Questions during Mike Watson’s Presentation

  • Is a normal/common DNA test that uses two primers to produce an amplicon with either wild type or mutation sequence and separate probes to differentiate between the wild type and mutant type sequences, by definition, a medical device?

    Yes, the FDA specifically named these in the ASR rules as being “critical components” of a genetic test that is developed by a laboratory. They are also an important part of any class 2 or 3 device for a genetic test that requires primers, though currently there are relatively few to have gone for this higher level of FDA approval.

  • Are tests that use empirical data to relate sequence alterations and disease outcome considered medical devices and not ASRs, under the new guidance?

    This is probably a question for the FDA, but my sense is that they consider any laboratory-developed test to be under their regulatory purview, even though they haven’t exercised that power for most tests.


  • Is there a role for the federal government in examining the clinical validity of genetic tests? If so, which agency? If not, how can patients and healthcare providers be reassured that the tests give clinically-meaningful results?

    The federal government already fills several roles. Any time a genetic test is developed by a manufacturer, the FDA evaluates the product to ensure that it does what it is supposed to do. The clinical validity has to be shown, but that doesn’t necessarily mean that the test will be accepted by payers as valid from their perspective. All laboratories are licensed under the CLIA rules as well. These are heavy on analytical issues but less robust for clinical issues. However, CLIA could be improved to address this area of laboratory practice.

    Our focus is on tests used in healthcare. However, a number of tests related to “lifestyle” that are marketed as being useful for selecting an appropriate diet of skin cream. It is these tests that have been the source of much concern about genetic tests in the media recently. Alternative federal and state agencies are in place to address some of these problems. When the seller overstates or misrepresents the validity of these or other tests, the Federal Trade Commission can step in to protect consumers. States Attorney’s General are also charged with consumer protection and can step in when the public is being sold products with unsubstantiated claims.

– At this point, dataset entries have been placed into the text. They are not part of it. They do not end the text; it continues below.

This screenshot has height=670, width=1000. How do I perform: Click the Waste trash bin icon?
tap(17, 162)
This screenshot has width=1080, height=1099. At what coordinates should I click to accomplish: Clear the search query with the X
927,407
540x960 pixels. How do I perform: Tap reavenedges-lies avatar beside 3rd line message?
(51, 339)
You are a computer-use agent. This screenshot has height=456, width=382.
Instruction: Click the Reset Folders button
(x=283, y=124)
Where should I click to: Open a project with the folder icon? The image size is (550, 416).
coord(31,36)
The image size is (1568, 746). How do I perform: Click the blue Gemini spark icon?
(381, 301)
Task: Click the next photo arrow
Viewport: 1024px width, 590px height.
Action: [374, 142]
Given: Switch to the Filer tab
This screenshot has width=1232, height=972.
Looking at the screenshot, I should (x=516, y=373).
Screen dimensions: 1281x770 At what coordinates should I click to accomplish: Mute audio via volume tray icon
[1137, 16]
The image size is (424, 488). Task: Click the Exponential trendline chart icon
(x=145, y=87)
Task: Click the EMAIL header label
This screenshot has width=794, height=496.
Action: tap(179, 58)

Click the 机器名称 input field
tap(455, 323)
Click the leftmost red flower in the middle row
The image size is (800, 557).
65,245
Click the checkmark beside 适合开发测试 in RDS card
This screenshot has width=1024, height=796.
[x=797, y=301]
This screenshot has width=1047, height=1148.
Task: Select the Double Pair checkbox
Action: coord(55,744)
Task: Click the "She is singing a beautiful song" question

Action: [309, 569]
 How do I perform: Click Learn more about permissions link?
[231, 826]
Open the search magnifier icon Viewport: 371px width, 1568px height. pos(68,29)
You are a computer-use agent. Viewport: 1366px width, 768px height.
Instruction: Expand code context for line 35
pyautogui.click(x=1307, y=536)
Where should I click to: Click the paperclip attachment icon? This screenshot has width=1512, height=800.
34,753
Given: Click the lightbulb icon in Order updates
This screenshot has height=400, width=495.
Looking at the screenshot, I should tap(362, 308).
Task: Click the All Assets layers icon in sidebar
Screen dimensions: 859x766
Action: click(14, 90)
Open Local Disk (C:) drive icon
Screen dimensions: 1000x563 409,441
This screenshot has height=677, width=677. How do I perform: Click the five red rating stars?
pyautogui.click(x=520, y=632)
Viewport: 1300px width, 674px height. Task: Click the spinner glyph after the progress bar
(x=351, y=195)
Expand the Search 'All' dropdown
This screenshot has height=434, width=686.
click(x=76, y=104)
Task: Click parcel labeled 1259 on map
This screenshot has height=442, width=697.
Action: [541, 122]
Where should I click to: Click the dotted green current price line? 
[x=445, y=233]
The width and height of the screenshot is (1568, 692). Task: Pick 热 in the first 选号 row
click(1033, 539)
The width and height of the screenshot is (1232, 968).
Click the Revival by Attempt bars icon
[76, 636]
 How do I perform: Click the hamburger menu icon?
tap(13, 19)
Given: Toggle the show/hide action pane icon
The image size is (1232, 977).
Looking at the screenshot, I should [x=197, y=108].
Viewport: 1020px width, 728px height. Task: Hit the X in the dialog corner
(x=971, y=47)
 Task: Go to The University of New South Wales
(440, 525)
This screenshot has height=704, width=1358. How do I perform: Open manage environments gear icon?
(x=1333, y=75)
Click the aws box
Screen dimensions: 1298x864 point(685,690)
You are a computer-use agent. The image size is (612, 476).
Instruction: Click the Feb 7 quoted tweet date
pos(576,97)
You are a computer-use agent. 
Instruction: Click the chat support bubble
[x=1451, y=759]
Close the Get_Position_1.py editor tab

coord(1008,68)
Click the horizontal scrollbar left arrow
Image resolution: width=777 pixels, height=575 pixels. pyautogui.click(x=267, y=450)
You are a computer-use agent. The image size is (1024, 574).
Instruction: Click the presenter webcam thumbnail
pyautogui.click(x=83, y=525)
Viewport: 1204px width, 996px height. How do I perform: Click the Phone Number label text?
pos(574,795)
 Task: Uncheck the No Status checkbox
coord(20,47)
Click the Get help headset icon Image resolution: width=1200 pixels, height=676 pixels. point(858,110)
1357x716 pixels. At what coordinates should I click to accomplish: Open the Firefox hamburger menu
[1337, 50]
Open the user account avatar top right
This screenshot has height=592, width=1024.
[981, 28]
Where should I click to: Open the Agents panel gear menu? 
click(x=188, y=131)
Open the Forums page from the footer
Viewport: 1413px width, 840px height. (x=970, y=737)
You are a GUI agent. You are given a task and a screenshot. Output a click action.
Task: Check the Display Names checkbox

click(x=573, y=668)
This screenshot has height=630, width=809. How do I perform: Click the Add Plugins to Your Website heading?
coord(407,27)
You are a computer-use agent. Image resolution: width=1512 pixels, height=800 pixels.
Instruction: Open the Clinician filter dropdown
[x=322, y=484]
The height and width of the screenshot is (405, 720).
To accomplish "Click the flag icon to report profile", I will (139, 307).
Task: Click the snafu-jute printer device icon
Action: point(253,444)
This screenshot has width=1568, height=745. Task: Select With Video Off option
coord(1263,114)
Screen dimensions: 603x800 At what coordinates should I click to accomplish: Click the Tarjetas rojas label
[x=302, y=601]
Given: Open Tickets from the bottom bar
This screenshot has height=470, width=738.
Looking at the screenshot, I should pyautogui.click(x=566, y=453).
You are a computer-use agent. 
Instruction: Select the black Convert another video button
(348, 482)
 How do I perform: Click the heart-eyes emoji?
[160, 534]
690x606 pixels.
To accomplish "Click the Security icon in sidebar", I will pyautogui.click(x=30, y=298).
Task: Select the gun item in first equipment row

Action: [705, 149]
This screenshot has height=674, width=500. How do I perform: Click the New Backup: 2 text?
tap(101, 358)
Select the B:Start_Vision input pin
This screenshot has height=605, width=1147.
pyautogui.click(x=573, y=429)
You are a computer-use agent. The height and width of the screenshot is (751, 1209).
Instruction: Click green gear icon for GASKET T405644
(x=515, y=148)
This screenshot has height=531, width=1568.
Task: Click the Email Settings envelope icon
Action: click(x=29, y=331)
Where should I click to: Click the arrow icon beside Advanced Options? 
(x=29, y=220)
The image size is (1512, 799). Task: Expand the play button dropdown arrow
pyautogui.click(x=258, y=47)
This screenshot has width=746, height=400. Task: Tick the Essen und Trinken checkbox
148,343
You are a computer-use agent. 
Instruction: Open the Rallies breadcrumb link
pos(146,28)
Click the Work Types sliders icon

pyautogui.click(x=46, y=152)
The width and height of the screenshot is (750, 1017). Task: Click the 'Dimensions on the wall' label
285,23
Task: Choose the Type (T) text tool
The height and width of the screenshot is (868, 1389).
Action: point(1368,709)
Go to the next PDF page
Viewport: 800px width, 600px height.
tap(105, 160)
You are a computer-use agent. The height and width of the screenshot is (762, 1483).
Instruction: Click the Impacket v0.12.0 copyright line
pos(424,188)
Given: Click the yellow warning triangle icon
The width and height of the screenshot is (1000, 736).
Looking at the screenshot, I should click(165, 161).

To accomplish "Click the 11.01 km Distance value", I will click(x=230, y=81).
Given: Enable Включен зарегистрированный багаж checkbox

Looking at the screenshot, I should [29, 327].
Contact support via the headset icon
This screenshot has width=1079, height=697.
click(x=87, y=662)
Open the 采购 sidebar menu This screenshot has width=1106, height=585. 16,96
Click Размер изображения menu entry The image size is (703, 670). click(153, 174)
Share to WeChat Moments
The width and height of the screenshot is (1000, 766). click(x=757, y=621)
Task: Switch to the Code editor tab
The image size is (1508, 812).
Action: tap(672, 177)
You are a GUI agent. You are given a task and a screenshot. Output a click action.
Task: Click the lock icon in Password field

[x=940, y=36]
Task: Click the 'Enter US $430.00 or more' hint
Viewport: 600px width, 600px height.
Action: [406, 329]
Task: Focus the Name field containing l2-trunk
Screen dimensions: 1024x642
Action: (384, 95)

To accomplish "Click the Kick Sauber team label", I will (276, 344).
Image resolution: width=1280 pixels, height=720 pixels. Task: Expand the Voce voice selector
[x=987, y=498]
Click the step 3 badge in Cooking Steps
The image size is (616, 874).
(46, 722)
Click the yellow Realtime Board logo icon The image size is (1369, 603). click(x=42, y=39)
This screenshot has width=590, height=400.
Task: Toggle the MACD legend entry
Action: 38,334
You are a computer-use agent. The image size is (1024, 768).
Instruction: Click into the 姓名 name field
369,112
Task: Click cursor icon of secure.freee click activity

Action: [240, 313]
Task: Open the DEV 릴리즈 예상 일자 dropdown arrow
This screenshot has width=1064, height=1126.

    Another issue arises in this context. It is that all tests have to go through a period of clinical investigation. Once a relationship between a gene and a disease is established, there is period during which testing is done so that sufficient data is acquired to allow clinical and analytical validity to be addressed. For genetic tests, this phase typically addresses the diagnostic uses in patients and their families. Given that it is relatively straightforward to demonstrate a diagnostic utility, the real issues arise when things go off label. As you may know, we are currently in the neighborhood of about 40+% of all prescriptions for FDA-approved drugs being for uses other than that for which it was approved.


  • Are researchers developing paired treatments with genetic tests?

    Yes. These can arise through several routes. For instance, in newborn screening, the inclusion of a screening test is dependant on the availability of a treatment. When the treatment is a new pharmacologic agent (there are a number of these already approved or in the clinical trials pipeline for lysosomal and other disorders), it is likely that the confirmatory test that establishes the diagnosis will lead to that specific drug being used to treat the disease. The FDA is also relabeling some of its drug labels to indicate that a genetic test could be used to predict whether a particular drug is best for that patient and may also provide information about the preferred starting dosage. I would expect this to evolve to a requirement that the genetic testing be done for drugs that may have serious side-effects to those with genetic variations that affect the metabolism of the drug. CYP 2C9 and VKORC1 testing for Warfarin may be among the first of these since it already is useful in determining the best starting dose that could minimize the risks of over- or under-coagulation. Since this is a $ half-billion marketplace, the final decisions will await the results of ongoing randomized control trials.